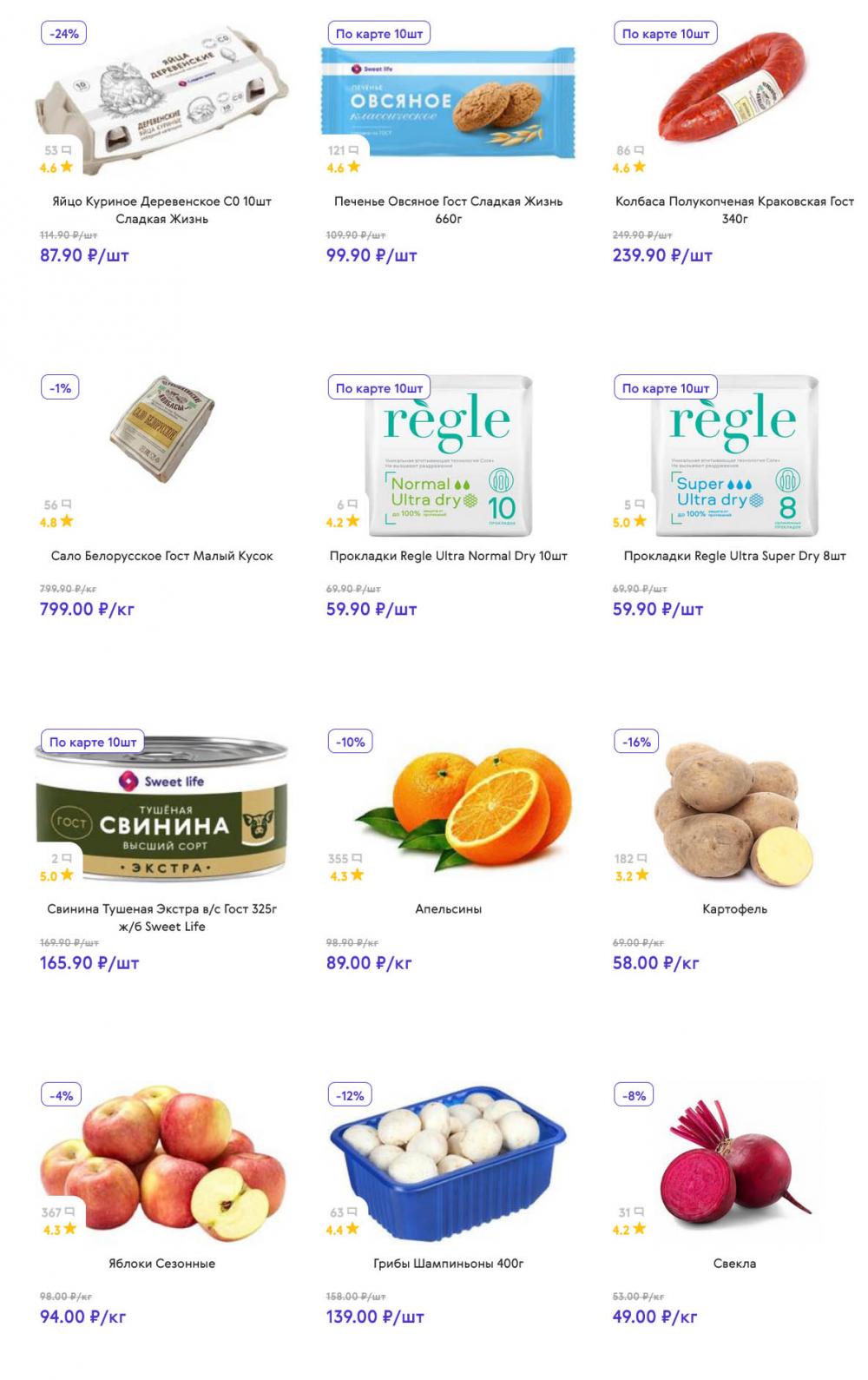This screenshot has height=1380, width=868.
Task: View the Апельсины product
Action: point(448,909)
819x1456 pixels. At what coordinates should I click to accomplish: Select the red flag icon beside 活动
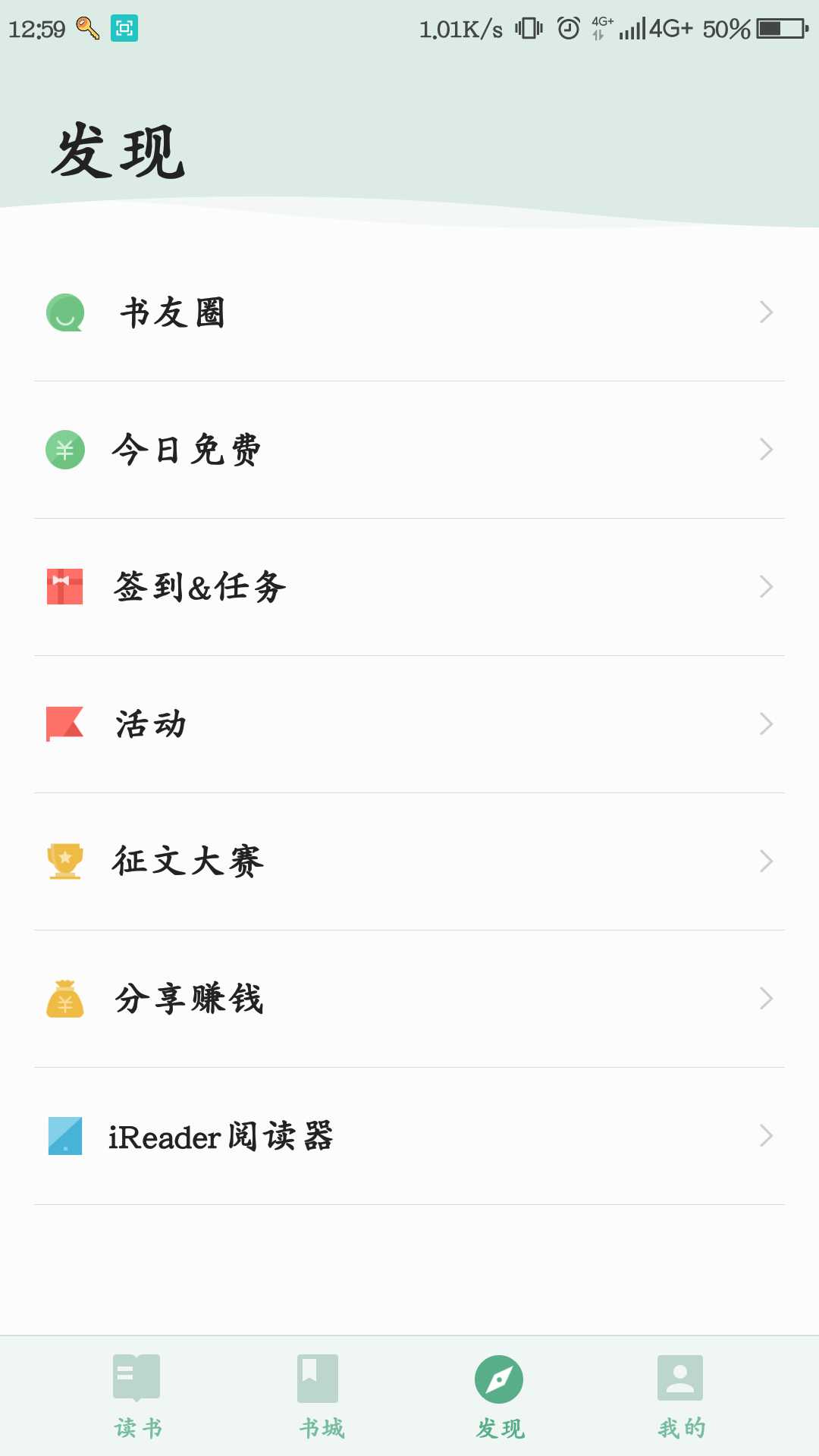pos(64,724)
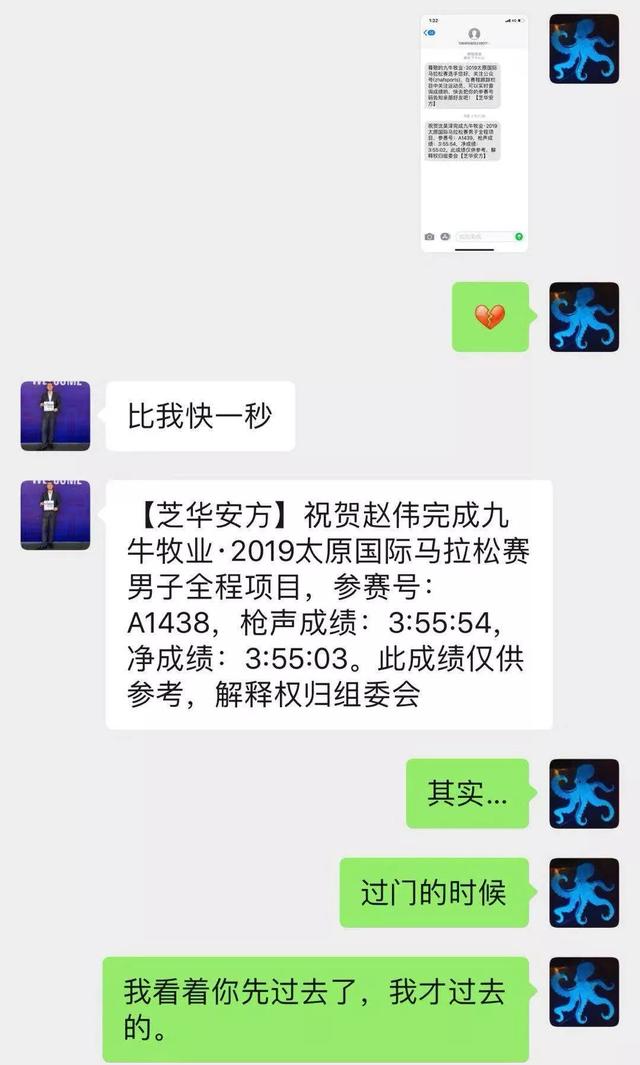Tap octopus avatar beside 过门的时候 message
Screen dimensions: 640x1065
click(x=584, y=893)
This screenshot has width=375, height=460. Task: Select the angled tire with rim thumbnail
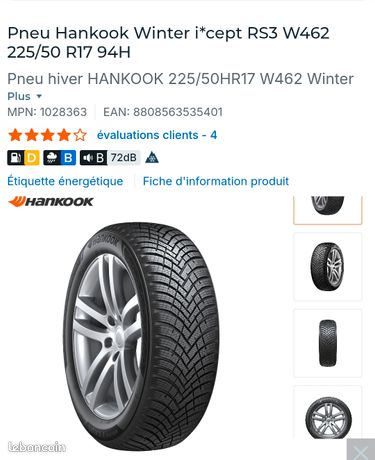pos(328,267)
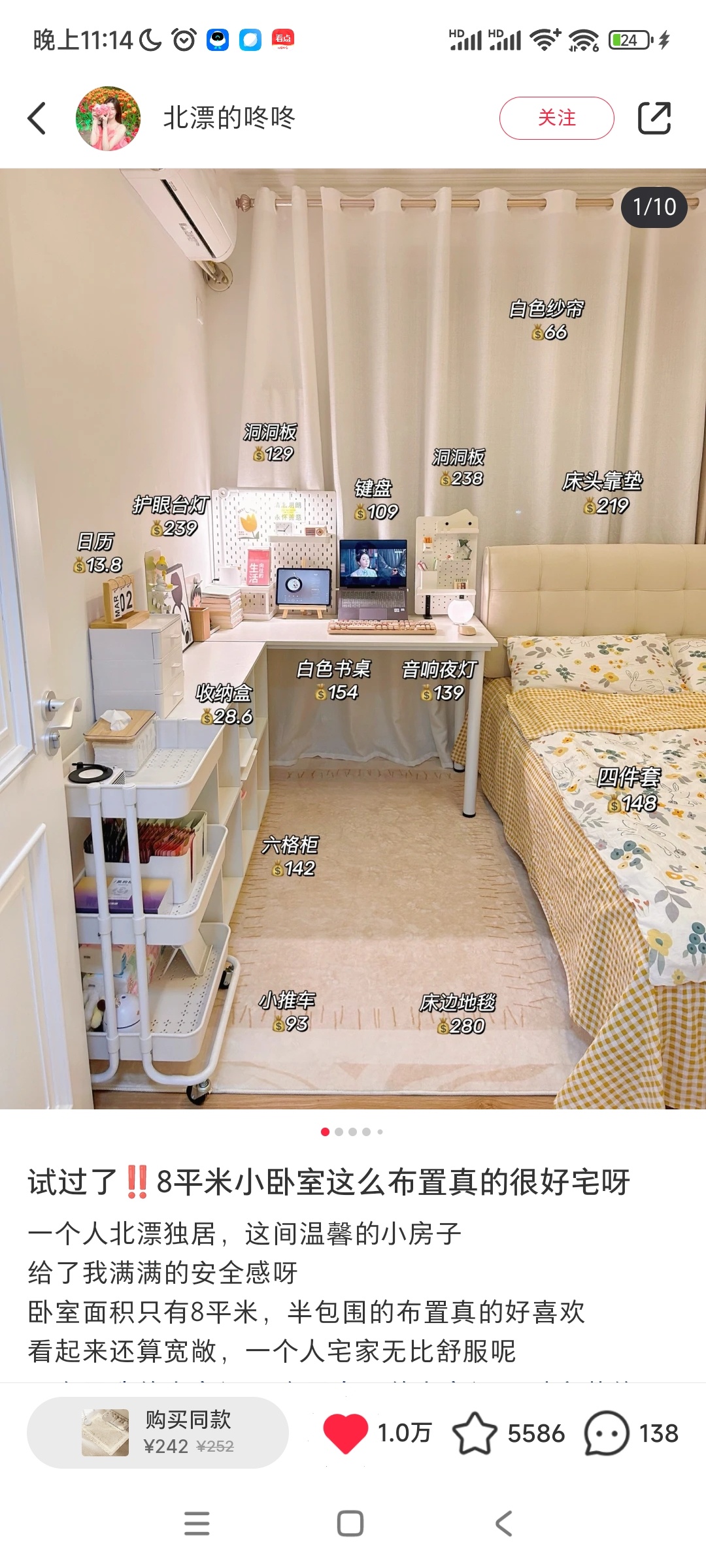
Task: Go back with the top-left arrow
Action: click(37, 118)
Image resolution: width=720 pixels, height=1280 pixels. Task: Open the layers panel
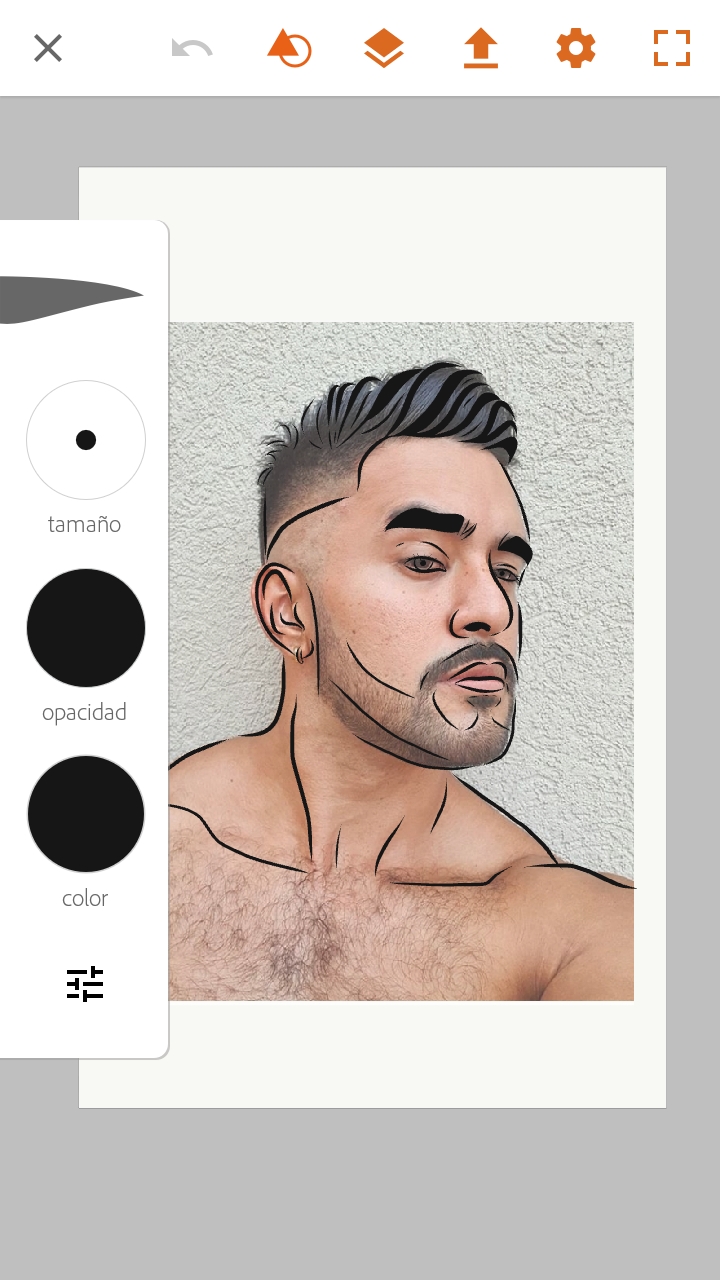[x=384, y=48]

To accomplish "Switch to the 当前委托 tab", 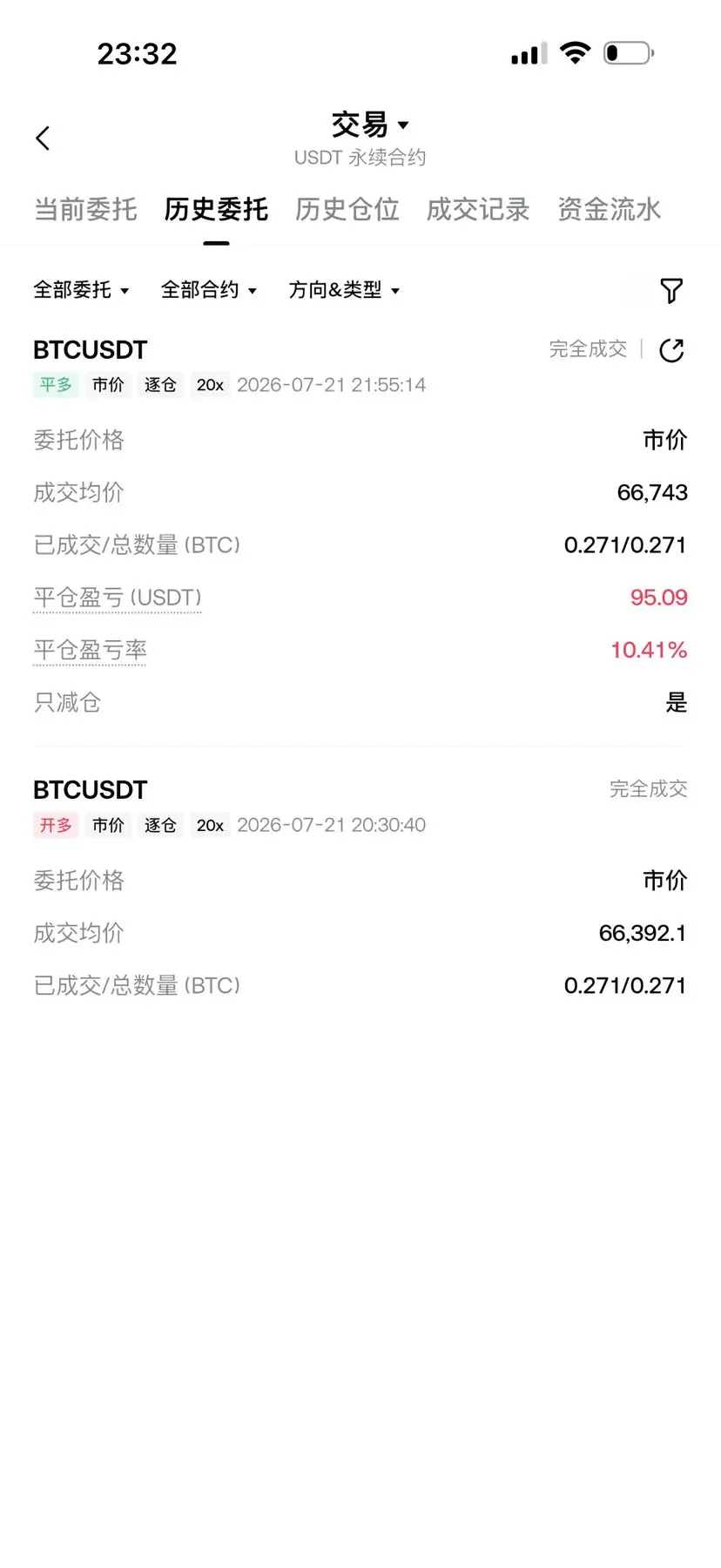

####################

- [PROBLEM STATEMENT]: Put the data above into a numbered list, one line per item, skipping blank lines and leaving out the pictures.

- [EXERCISE ANSWER]:
1. This screenshot has height=1380, width=868.
2. Task: View the Апельсины product
3. Action: point(448,909)
4. 819x1456 pixels. At what coordinates should I click to accomplish: Select the red flag icon beside 活动
5. pos(64,724)
6. Tap octopus avatar beside 过门的时候 message
7. Screen dimensions: 640x1065
8. click(x=584, y=893)
9. This screenshot has width=375, height=460. Task: Select the angled tire with rim thumbnail
10. pos(328,267)
11. Task: Go back with the top-left arrow
12. Action: click(37, 118)
13. Image resolution: width=720 pixels, height=1280 pixels. Task: Open the layers panel
14. [x=384, y=48]
15. To accomplish "Switch to the 当前委托 tab", 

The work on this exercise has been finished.